Eifel Star Chain – simple, cheap DIY decorating

As I’m getting ready to move, one of the things I’m trying to do is to make use of my craft supplies so that I neither end up tossing them at the last minute or hauling them around (for some reason, I’m much more satisfied with packing a dress with the rest of my clothes than the pieces all separate, go figure!)

I have a ton of leftover magazines that I had planned to use in other projects, as well as some cardstock that I’ve been slowly working through. I wanted to make some decorations that used these supplies, but that were also simple enough that if they got smushed or torn during the move I wouldn’t be upset.

These are all Eifel Stars, which don’t need any glue (though I did decide to use some – more on that later). I used this tutorial by Goorigami, and it was incredibly easy to follow.

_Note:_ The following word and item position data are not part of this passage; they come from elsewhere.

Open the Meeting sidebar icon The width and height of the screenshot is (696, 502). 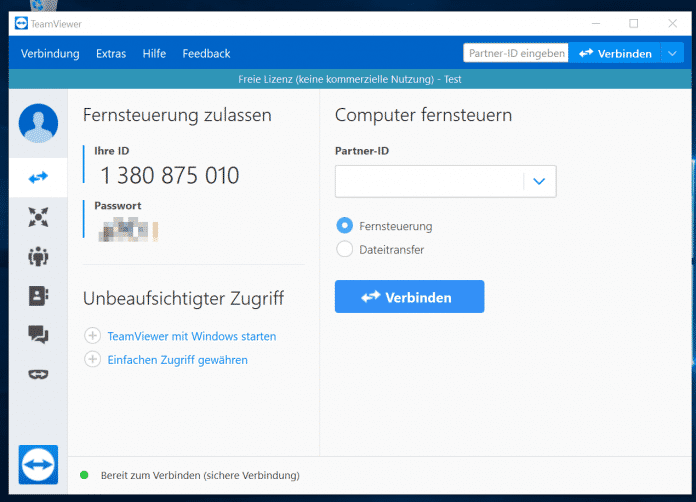[x=38, y=216]
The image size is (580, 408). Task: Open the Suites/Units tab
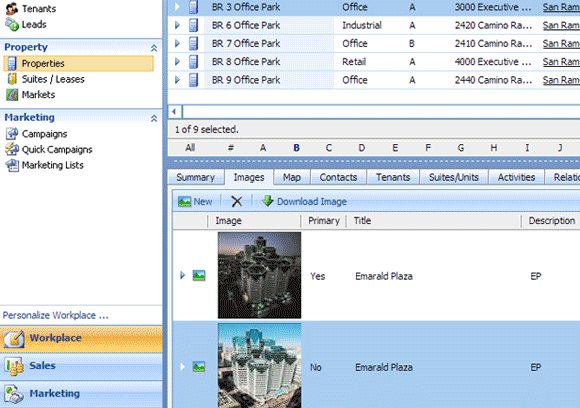click(x=454, y=177)
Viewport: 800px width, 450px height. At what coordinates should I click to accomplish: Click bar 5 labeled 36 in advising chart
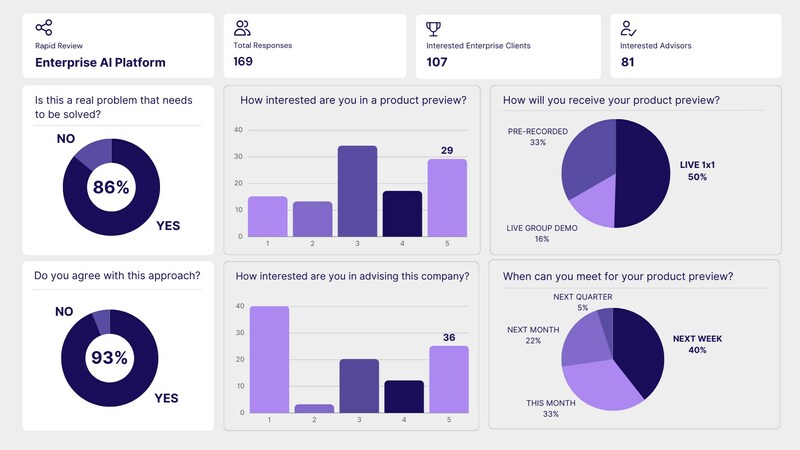click(449, 379)
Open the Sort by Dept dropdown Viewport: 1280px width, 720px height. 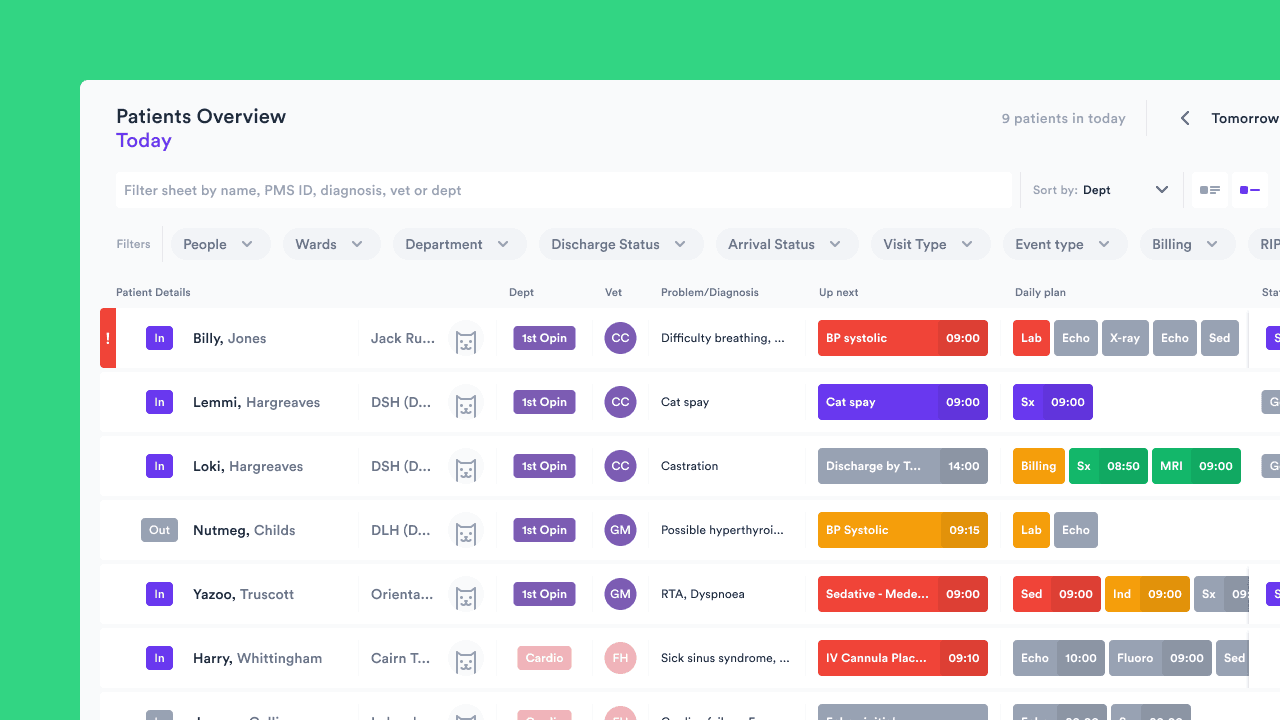(x=1100, y=190)
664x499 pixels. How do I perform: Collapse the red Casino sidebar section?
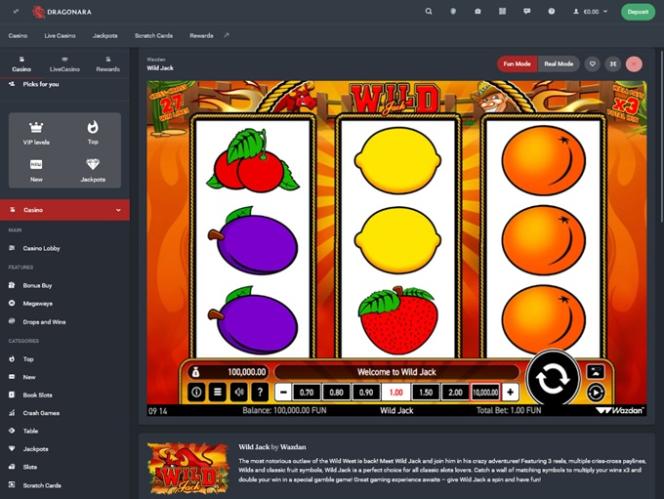pos(118,210)
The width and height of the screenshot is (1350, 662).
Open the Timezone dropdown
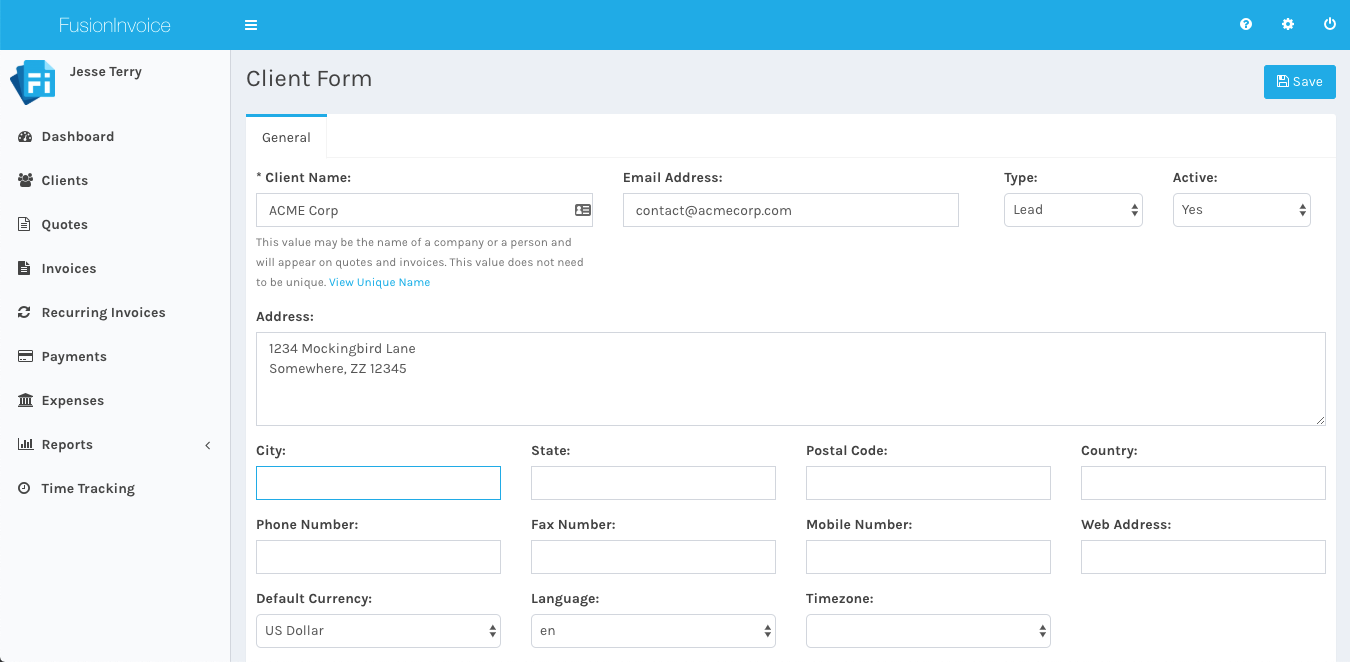click(x=927, y=631)
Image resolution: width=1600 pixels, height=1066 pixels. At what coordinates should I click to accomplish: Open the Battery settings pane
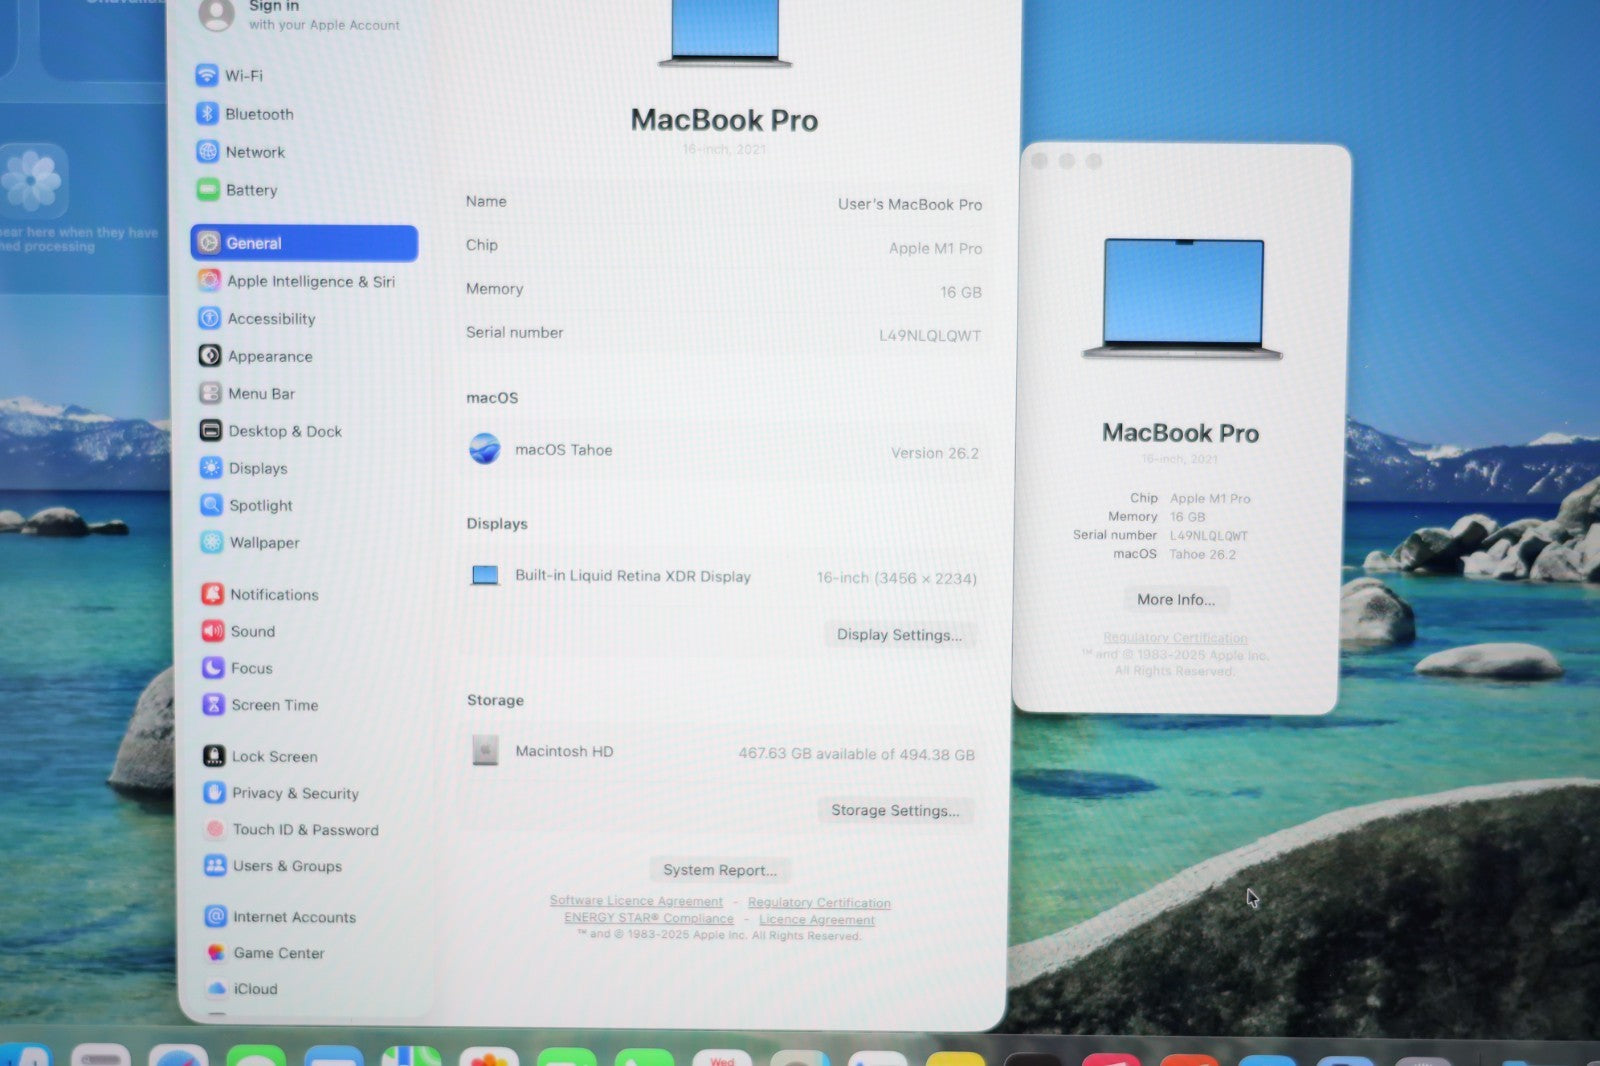click(x=250, y=190)
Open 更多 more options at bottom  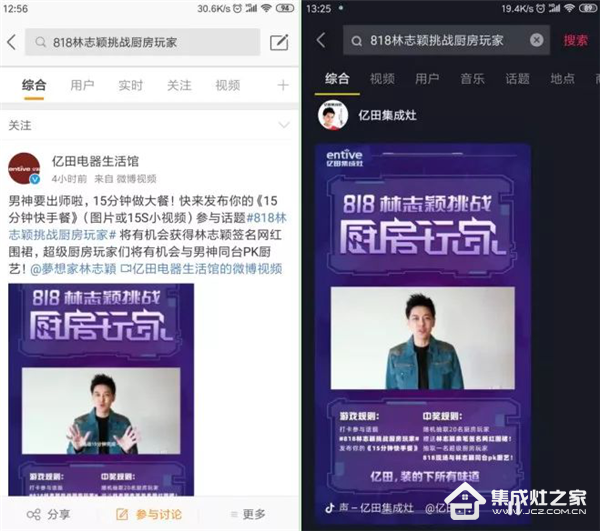(x=248, y=514)
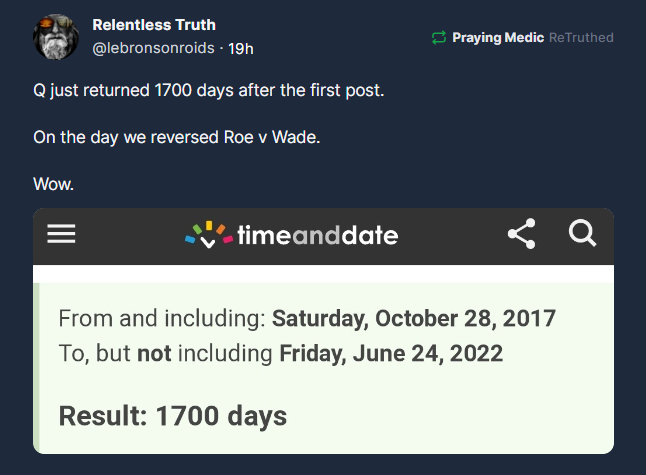Click the timeanddate wordmark text
The width and height of the screenshot is (646, 475).
pos(317,236)
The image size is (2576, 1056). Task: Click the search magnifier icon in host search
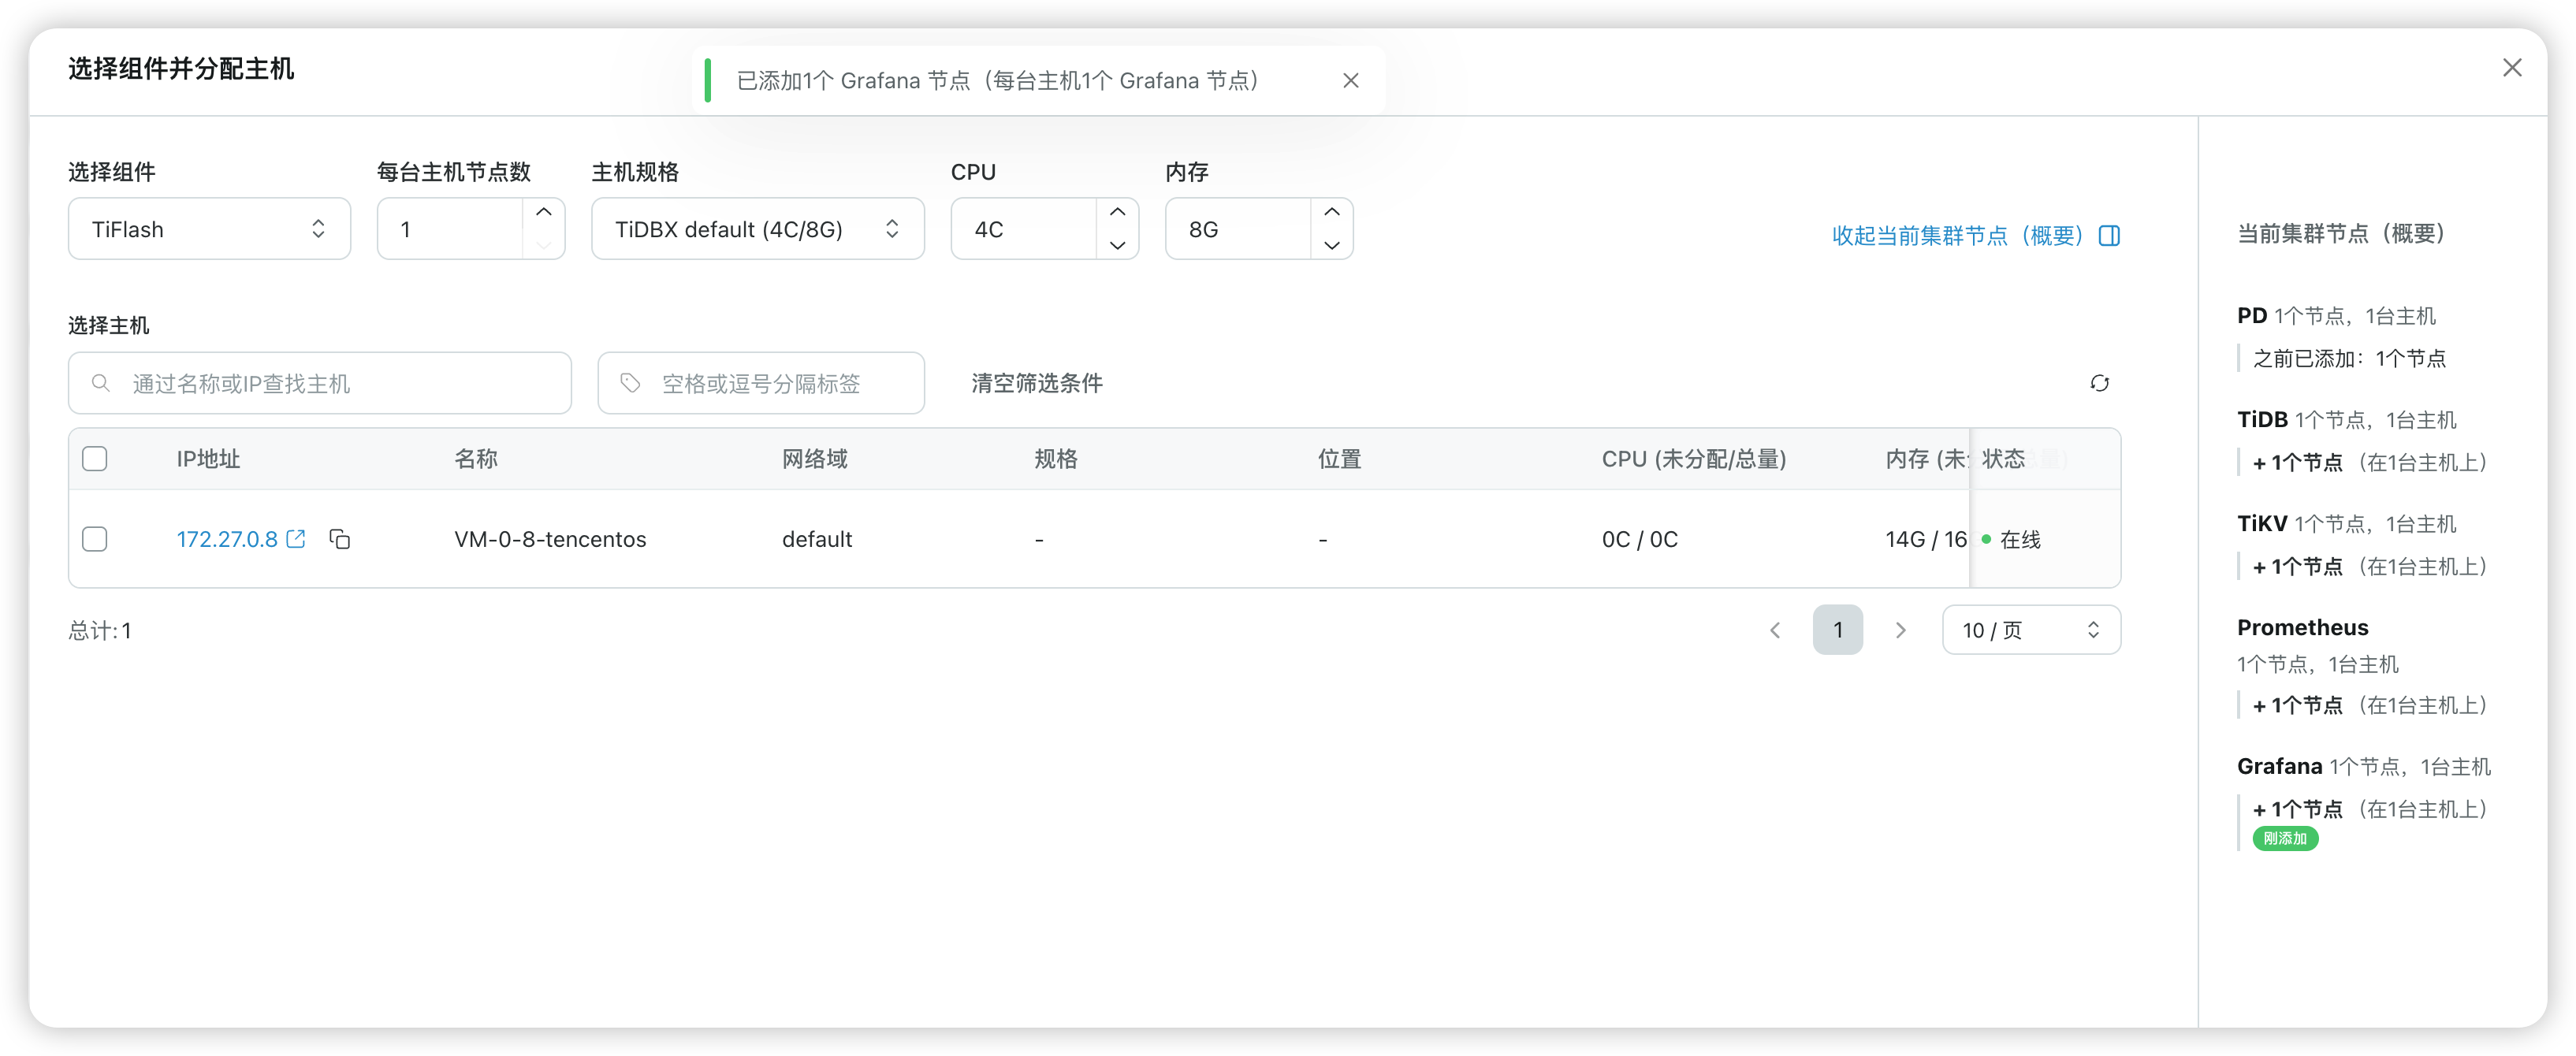click(101, 383)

Each star uses 12 squares; for the magazine page stars I used 4″ squares, and for the card stock ones I used 3″ squares. The magazine pages were easier to fold, but were more likely to slip out of place (and when strung together slipped apart completely – I ended up putting dabs of hot glue in the very center and at joints between each piece), while folding the card stock made my fingers ache after a while but also fit together snugly.

If you decide to use magazine pages, I recommend avoiding text (unless it’s a block of it, so it’s not just one word randomly on your star) and parts of people (creepy!), but I also have a little secret for you: a very, very small part of your 4″ square is actually going to be seen. The parts that are seen in the finished product are in black below.

 I even used a picture that had a person on it, but you never see them when it’s done! Once you fold that bad boy up, you’ll get a single module, then gets attached to others until it becomes a circle. Ta da!

Repeat a few times until there’s a lovely stack of stars, use a little hot glue and some string, and what’s left will be a cute decoration to spruce up a wall. Enjoy!